THE SKY above her suspended stars from its dome, glittering purer than Carin had ever seen. She lay on her back, the dampness of knobbly gravel cooling her, turning the perspiration cold against her skin. Ryd and Lyah sat back to back, both cradling an arm to their chests. Carin could see them out of the corner of her eye, could watch the still-heavy rise and fall of their breathing.
She made herself get up. Lyah started to rise as well, but Carin held out a hand to stay her. “You both wait here. I’ll be back.”

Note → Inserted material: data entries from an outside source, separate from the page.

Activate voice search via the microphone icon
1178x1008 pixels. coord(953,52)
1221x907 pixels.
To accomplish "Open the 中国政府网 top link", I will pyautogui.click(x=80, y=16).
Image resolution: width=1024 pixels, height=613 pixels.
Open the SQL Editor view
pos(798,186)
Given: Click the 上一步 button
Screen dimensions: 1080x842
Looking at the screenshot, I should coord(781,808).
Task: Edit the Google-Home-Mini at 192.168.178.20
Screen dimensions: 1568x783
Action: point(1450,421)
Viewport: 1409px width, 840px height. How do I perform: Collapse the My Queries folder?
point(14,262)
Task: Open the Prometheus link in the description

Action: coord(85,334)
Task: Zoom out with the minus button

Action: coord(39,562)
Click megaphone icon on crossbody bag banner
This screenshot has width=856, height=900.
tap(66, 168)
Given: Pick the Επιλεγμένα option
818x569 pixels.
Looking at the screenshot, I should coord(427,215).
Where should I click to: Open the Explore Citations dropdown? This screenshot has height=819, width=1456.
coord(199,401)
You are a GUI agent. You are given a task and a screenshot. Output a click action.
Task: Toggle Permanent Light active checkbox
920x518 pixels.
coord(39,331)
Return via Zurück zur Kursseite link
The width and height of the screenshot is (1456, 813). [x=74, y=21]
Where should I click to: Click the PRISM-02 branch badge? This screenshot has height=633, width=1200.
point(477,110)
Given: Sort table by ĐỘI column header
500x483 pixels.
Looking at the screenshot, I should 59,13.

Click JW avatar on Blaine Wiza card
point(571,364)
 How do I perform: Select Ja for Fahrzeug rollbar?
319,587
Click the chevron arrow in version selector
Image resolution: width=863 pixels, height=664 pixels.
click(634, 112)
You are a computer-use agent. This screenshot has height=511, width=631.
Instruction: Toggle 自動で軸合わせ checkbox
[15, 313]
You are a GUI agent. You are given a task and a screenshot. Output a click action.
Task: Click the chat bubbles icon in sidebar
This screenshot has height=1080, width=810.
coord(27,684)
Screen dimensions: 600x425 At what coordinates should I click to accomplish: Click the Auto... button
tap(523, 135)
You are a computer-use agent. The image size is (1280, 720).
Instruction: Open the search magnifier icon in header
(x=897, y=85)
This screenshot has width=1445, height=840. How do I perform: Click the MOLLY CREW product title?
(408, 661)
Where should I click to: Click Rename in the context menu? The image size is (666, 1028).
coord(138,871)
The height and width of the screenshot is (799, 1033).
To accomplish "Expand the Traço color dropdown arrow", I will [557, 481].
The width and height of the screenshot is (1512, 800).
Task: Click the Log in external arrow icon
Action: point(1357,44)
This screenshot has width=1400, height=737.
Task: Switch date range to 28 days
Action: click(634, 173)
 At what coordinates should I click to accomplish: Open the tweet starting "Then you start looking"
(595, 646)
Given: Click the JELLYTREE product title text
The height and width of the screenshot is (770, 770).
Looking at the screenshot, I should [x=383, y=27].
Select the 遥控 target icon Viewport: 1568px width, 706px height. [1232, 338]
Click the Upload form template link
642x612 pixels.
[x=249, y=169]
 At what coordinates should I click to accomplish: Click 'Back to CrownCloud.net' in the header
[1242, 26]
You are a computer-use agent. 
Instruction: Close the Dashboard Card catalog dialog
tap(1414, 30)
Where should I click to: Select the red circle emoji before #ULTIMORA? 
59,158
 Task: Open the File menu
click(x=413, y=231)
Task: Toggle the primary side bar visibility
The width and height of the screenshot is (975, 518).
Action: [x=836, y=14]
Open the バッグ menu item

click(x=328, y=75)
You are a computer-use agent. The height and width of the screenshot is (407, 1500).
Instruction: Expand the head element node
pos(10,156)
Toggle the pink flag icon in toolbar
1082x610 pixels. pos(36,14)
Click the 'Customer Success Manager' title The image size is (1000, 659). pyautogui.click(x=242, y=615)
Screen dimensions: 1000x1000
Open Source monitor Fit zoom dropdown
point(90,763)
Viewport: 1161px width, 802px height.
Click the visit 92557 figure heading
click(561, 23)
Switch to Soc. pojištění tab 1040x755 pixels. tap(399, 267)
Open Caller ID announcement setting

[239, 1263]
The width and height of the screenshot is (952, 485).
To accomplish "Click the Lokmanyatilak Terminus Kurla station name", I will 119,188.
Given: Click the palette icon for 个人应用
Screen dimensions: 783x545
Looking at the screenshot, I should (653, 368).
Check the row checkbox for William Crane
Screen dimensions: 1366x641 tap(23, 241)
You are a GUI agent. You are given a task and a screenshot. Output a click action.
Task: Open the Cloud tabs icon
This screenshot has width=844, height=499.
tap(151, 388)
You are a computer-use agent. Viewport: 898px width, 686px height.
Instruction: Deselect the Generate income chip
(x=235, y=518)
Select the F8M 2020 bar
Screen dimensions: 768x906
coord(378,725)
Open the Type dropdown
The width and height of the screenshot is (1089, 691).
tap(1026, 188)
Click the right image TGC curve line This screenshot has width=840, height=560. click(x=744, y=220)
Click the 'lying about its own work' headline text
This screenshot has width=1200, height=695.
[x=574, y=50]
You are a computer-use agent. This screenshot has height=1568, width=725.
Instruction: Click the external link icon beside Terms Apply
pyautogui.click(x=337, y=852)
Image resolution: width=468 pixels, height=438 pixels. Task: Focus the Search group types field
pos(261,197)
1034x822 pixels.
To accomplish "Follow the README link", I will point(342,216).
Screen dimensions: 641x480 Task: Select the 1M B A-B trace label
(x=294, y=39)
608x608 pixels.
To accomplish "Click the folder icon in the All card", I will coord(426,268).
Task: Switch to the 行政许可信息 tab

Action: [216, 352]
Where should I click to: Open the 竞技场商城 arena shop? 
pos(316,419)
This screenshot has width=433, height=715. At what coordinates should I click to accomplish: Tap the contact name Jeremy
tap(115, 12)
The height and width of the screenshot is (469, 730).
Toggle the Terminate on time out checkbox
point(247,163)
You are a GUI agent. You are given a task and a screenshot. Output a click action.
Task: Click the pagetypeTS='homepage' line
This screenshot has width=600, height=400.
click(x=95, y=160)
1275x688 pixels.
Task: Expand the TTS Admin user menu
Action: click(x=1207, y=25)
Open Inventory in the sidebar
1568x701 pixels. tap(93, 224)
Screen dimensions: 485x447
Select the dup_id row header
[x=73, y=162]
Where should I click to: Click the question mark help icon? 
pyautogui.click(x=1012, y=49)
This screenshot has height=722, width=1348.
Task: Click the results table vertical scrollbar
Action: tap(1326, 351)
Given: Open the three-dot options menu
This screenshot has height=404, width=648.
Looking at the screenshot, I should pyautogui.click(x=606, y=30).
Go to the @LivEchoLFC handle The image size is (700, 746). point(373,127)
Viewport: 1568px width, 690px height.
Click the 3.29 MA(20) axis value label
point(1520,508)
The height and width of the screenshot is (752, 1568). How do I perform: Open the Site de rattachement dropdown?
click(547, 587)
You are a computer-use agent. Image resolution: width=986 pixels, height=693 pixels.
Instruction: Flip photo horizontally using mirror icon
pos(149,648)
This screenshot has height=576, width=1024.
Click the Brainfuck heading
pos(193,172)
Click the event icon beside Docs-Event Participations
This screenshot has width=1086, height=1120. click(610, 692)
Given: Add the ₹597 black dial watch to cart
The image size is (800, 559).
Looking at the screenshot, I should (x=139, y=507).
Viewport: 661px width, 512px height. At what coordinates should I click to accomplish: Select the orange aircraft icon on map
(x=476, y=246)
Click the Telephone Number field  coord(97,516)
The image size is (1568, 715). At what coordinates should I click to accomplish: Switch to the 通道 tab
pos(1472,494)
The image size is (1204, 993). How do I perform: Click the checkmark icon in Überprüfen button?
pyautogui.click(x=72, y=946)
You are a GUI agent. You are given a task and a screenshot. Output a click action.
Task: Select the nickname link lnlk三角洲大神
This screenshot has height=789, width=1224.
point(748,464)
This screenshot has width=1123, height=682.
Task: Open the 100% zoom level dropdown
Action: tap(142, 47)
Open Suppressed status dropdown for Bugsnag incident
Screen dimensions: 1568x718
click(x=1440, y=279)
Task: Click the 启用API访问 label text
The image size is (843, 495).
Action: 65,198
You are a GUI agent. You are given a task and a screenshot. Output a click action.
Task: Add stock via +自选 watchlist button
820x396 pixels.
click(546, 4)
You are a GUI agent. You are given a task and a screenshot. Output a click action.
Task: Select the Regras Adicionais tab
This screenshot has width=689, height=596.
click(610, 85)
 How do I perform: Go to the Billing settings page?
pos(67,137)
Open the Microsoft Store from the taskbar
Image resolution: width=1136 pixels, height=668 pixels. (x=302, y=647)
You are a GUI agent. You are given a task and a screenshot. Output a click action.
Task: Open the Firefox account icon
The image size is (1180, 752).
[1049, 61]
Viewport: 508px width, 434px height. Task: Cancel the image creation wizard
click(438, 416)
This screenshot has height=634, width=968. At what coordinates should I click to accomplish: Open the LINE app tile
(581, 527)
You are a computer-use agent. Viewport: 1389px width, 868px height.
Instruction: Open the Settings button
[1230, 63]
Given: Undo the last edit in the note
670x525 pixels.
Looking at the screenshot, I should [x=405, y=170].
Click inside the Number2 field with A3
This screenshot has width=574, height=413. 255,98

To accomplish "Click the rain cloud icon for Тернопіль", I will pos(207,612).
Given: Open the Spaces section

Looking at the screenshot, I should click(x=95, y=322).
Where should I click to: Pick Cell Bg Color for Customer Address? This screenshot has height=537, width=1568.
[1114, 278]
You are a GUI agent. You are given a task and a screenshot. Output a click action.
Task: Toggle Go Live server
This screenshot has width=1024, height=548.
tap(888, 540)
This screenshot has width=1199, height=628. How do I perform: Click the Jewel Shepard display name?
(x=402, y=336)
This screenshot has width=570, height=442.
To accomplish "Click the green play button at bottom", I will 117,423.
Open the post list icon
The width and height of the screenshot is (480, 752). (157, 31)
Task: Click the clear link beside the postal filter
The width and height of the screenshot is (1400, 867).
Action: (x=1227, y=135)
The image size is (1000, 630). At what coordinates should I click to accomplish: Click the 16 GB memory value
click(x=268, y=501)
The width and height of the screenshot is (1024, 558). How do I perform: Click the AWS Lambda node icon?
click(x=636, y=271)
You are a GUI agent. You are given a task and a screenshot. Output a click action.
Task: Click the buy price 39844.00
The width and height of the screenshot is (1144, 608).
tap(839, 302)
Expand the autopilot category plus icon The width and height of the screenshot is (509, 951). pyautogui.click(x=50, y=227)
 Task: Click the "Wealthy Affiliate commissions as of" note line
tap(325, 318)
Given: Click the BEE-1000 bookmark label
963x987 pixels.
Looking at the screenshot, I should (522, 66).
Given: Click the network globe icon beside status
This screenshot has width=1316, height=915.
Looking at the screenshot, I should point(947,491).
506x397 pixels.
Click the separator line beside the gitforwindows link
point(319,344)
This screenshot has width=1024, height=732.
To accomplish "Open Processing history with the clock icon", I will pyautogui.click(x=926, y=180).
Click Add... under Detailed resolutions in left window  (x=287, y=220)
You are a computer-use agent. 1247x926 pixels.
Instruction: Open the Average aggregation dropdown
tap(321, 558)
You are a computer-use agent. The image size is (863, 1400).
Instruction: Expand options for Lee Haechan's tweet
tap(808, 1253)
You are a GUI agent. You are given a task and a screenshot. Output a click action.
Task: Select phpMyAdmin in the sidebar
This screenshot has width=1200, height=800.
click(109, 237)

She gathered their water skins and stepped around them, following the lighter spattering of water she heard to her left, the rushing of the Bemin on her right. Not ten yards up the glen was the first waterfall, barely more than a rivulet—but it would do. Carin put her face directly under the stream for a moment, her body jolting at the cold shock. The water itself was icy and sweet with the slightest mineral hint from falling hundreds of feet over the sheer face of the glen’s wall. When she had drunk her fill, she held each skin under the stream until they bulged in her palm.
There would be no fire to last the night; this part of the glen was too rocky and narrow for trees to grow, but at least there was water to be had. The moons had not yet risen above the crest of the glen, and only starlight lit its darkness.
Carin returned to Ryd and Lyah, handing each of them a bottle. “Drink,” she said. “I’ll fill them again once you’ve finished.”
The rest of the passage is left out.